茂倉岳〜武能岳
関越道を新潟県から群馬県に向かって走ると、湯沢ICを過ぎた辺りから行く手に谷川連峰が聳立し、関越トンネルに近づくと真正面に金字形の頂をグッと高く擡げた茂倉岳が立ちはだかる。素晴らしい山岳展望で、通りかかるたびに、こちら側から茂倉岳に登ってみたいと思っていた。
今週末は天気が良いとの予報。久し振りにちょっとハードな山歩きがしたくなり、茂倉岳を思いつく。新潟県側から茂倉新道で茂倉岳に登ると、標高差は約1300mある。最近、足がだいぶ鈍っているから、リハビリ(というか鈍り具合の確認)に良さそう。さらに武能岳、蓬峠へ縦走し、蓬新道を下って周回するコースを計画して、出かけてきました。
コースタイム総計が9時間45分となる長丁場なので、日の出(5:20)とともに歩き出したい。逆算して、桐生を深夜2時過ぎに車で出発。深夜営業のGSで給油して太田藪塚ICから高速に乗り、北関東道、関越道を走って湯沢ICで降りる。IC近くのコンビニでパンを買って朝食としたのち、土樽を経由して茂倉新道の登山口に向かう。
夜明け前でまだ真っ暗ななか、蓬沢に架かる橋を渡り、関越道・土樽PAの施設を回り込んで一段上がると、草叢に囲まれた広い空き地がある。ここが茂倉新道登山口の駐車場だ。ライトで照らしながら一周したが、他の車はない。最近、雨が続いたのか、地面は泥濘んでおり、一番乾いていそうな所に車を置く。
明るくなるのを待ちながらのんびり出発の準備をしていると、続けて2台の車が到着した。どちらもソロのおじさんで、話を伺うと1人は茂倉岳、谷川岳を経て土合に下り、JRで戻る計画。もう1人は私の逆コースで、それならどこかで交差しますね、という話をする。

設問: 茂倉岳の山行記から、次の一文を英語に訳してください：「最近、雨が続いたのか、地面は泥濘んでおり、一番乾いていそうな所に車を置く。」

元データ:
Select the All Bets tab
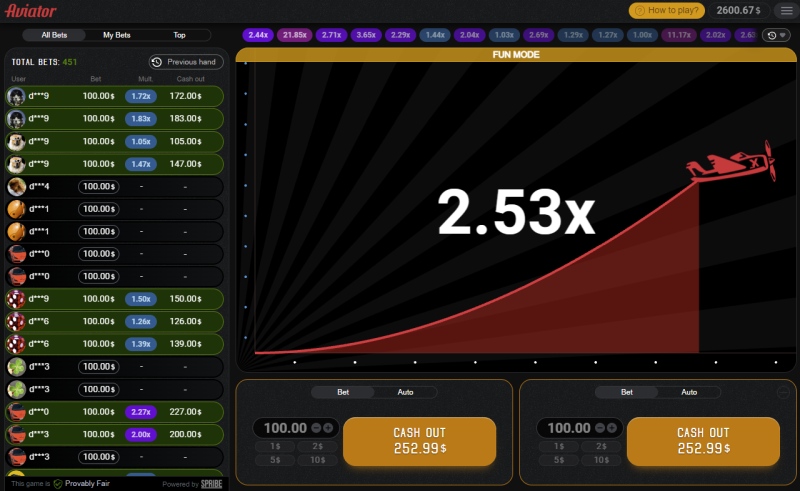 (x=54, y=35)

演習結果: Perhaps because it has been raining for days recently, the ground is muddy, so I park the car in the spot that looks driest.